7. Orientation et organismes de formation (articles 18, 24 et 25)

· L'article 18 étend les compétences des régions en matière d'orientation professionnelle des élèves et étudiants et leur transfère une partie des missions de l'Office national d'information sur les enseignements et les professions (Onisep). Il prévoit également de mettre à disposition des conseils régionaux des agents du ministère de l'éducation nationale pour l'exercice de missions d'orientation.

Pour l'application de cet article, le décret du 21 mars 2019 relatif aux nouvelles compétences des régions en matière d'information sur les métiers et les formations150(*) définit les modalités d'élaboration et de diffusion par la région de la documentation de portée régionale sur les enseignements et les professions. Le décret du 26 avril 2019151(*) précise en outre les modalités selon lesquelles, à titre expérimental et pour une durée de trois ans, l'État peut mettre à la disposition des régions des agents exerçant dans les services et établissements relevant du ministre chargé de l'éducation nationale.

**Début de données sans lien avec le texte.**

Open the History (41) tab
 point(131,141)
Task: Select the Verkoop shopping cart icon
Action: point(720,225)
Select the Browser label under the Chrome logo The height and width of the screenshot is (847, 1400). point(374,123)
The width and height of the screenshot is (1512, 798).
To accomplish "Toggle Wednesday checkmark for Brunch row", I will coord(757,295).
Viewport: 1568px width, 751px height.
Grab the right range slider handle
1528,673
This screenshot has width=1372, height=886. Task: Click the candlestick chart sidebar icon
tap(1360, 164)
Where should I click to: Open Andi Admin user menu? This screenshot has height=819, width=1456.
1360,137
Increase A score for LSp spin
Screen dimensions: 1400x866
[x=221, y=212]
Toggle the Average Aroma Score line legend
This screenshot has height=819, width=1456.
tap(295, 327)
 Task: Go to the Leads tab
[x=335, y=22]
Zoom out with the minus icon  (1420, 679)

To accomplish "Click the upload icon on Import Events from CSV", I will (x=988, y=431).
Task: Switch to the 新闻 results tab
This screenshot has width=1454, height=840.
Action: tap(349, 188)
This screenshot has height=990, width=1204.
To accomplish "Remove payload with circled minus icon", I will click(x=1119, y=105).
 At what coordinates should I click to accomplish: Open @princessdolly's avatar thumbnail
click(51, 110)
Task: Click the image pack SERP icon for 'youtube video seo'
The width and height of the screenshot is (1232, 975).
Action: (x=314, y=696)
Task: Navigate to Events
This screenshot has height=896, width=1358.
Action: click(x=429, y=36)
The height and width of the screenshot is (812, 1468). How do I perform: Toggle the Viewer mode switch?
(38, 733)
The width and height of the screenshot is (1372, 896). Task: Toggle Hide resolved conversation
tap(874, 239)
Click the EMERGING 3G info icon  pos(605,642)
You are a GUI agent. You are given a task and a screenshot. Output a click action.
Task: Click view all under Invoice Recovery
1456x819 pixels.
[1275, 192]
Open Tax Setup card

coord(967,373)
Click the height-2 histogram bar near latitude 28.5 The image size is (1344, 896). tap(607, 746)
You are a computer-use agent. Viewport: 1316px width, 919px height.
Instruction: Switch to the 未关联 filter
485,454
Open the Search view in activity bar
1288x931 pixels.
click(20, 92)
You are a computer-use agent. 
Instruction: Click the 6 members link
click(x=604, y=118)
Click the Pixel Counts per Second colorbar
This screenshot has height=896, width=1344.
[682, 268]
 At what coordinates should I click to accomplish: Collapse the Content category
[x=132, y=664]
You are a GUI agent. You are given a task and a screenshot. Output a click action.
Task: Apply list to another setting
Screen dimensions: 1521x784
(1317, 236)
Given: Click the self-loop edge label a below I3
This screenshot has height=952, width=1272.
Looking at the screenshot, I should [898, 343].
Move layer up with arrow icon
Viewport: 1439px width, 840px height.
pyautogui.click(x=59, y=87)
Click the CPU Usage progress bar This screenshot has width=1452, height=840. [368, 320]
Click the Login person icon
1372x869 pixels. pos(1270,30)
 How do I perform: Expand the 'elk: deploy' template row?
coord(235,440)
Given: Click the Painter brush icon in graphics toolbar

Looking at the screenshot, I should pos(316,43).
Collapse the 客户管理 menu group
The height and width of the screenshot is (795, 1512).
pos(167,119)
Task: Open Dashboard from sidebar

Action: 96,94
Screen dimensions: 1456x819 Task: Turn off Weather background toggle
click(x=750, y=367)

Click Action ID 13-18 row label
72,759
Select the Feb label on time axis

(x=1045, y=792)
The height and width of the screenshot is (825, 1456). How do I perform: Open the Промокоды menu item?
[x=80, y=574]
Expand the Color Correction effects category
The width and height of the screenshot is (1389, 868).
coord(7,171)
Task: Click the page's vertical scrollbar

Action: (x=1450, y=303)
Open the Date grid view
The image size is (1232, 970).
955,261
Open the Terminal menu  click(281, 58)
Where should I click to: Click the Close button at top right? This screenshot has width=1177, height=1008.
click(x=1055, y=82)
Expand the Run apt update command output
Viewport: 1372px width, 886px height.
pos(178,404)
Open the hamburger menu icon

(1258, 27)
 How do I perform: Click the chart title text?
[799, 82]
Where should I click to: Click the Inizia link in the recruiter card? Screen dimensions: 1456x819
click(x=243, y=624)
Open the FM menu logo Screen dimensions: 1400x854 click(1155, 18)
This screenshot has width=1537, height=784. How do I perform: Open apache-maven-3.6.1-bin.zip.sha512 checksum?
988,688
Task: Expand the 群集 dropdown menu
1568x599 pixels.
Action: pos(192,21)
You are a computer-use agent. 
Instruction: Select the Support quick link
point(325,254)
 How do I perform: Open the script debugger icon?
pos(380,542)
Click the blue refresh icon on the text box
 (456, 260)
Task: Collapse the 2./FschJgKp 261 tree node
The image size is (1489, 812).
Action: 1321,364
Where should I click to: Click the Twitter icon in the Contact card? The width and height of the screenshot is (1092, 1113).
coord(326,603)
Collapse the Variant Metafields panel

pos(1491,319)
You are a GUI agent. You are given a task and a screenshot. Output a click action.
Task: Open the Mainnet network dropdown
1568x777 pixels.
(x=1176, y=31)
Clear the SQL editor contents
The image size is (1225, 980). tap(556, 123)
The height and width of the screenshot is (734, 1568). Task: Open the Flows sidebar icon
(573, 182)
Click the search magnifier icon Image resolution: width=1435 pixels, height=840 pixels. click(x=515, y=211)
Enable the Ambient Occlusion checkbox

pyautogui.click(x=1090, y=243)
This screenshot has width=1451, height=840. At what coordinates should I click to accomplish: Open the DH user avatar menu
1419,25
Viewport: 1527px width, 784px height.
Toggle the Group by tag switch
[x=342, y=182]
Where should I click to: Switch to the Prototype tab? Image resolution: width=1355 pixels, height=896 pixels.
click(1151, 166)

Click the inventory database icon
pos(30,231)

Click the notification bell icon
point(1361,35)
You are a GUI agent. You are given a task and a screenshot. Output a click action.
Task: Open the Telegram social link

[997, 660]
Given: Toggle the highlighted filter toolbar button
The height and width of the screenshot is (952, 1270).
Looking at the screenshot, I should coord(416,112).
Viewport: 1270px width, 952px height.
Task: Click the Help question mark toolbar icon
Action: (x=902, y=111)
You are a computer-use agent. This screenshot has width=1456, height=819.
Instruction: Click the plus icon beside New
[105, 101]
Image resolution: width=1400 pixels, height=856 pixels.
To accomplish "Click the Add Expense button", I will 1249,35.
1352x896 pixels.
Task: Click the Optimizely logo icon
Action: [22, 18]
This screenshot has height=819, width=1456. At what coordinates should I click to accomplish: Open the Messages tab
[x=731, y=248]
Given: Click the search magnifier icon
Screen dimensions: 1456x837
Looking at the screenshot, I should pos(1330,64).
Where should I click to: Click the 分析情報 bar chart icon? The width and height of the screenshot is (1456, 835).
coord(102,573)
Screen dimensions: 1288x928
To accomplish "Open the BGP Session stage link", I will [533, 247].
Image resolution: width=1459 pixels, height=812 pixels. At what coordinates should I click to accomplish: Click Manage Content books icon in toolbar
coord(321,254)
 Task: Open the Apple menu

· L'article 24 modifie le régime juridique des centres de formation pour apprentis (CFA), qui sont ainsi devenus des organismes formation de droit commun, sous réserve de certaines règles spécifiques liées à leurs missions et à leur fonctionnement.

Ces règles spécifiques sont précisées par le décret en Conseil d'État du 7 novembre 2019 relatif aux dispositions spécifiques applicables aux centres de formation d'apprentis152(*). Ce décret définit notamment :

- les missions spécifiques des CFA et leurs conditions de fonctionnement, notamment pour la création d'unités de formation par apprentissage ;

- le fonctionnement du conseil de perfectionnement ;

- les conditions dans lesquelles les CFA peuvent confier certaines de leurs missions aux chambres consulaires.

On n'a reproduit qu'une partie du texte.